One record that’s definitely been growing on me this past couple of weeks is the debut by a Brooklyn band called Yeasayer. At first, “All Hour Cymbals” seemed to be a nice but generic close relative to the TV On The Radio albums – insofar as anything that mixes tribal thump, dreampop textures and barbershop harmonies could be referred to as generic, of course.

Now, though, I’m beginning to think that Yeasayer might actually be stretching this weird hybrid in a more interesting way than their illustrious Brooklyn compatriots. I guess this suspicion is compounded by a vague apathy toward that second TV On The Radio album, which felt to me rather a retread of the first. It was as if TVOTR had become overwhelmed by their own schtick, with their sound becoming so dense and layered that individual melodies were indistinguishable in the general woosh of it all. Something leftfield and opulent had, a little too quickly, got over-familiar.

Yeasayer certainly share TVOTR’s penchant for a rather pillowy sound design - some of the humming synths sound a bit Boards Of Canada, some Tangerine Dream and many have a faintly ‘80s vibe which I can’t quite place; hopefully “My Life In The Bush Of Ghosts”, maybe Peter Gabriel (like TVOTR) or Talk Talk; hopefully not Tears For Fears. There’s a lot more going on here, though, not least a certain deployment of space which makes Yeasayer’s music breathe a lot more easily than TVOTR.

But then there are the chants and drum circle grooves that align Yeasayer to some of Animal Collective’s second-generation hippy tribal freak-outs, mixed up with hi-life guitars and some really voluptuous Beach Boys harmonies: “Ah, Weir” is just wonderful, one of those wordless devotional chorales in the vein of “Our Prayer”, then slipping into the fantastically grand “No Need To Worry”. The latter moves slowly and with what appears to be a keen awareness of its own importance, but Yeasayer have both the aesthetic skills and strangeness/silliness to steer clear of pomposity: the melodramatic chant – plus horn voluntaries and grand piano – that crowns the song runs, “No need to worry, we’ve got some jewellery for your mama.” I think, anyway.

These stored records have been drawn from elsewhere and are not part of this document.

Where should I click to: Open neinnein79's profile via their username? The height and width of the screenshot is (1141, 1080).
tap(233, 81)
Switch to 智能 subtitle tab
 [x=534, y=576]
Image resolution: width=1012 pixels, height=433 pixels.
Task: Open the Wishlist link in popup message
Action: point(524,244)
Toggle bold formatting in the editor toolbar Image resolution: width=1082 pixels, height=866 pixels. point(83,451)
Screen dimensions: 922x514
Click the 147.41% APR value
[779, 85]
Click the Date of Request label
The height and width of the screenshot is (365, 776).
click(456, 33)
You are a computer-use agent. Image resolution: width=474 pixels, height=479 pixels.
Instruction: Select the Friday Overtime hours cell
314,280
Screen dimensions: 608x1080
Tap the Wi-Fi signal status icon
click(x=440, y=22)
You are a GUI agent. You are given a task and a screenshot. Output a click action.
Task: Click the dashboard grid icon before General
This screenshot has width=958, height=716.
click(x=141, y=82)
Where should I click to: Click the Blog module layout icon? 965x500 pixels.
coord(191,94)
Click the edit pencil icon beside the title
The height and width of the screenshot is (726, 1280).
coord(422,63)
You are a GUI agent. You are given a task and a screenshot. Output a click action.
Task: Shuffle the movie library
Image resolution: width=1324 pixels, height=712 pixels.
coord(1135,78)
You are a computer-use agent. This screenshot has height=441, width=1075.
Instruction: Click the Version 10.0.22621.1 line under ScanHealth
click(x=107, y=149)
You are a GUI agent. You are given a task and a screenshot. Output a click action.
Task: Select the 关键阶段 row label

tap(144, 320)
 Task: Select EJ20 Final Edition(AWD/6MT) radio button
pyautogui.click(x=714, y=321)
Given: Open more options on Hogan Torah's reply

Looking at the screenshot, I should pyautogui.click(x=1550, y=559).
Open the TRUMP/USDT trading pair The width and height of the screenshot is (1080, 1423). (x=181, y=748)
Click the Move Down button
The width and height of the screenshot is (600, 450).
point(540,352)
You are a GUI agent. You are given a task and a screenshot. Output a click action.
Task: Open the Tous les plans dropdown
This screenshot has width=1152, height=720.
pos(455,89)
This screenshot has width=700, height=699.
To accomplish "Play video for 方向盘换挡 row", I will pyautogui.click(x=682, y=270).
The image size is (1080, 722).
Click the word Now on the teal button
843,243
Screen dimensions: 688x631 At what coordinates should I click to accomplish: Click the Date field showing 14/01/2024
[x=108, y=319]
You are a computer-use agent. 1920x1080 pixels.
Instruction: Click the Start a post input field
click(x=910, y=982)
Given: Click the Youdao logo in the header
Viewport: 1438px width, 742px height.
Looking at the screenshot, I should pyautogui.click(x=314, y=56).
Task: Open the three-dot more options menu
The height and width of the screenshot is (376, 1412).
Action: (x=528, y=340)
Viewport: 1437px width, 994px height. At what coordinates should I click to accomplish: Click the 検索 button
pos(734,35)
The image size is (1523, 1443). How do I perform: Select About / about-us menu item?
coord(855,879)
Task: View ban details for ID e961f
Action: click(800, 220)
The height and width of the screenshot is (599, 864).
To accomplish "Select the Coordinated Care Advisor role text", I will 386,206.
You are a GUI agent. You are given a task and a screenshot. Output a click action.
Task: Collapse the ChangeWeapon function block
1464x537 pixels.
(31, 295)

I guess this review is starting to read like a list of corny music crit touchstones – something I’m about to compound by mentioning “Wait For The Summer” in the same breath as Lindsey Buckingham and probably “Tusk”. But “All Hour Cymbals” works because Yeasayer are nimble enough to combine all this in pretty original and beguiling ways. I’m reminded a little of that Grizzly Bear album from last year, too, and a sense that some of the New York area’s more imaginative musicians now seem to be making experimental music that has definable blood ties to vintage pop music. It’s as if four very ambitious young men mistook “Smile” for a pagan ritual. Works for me.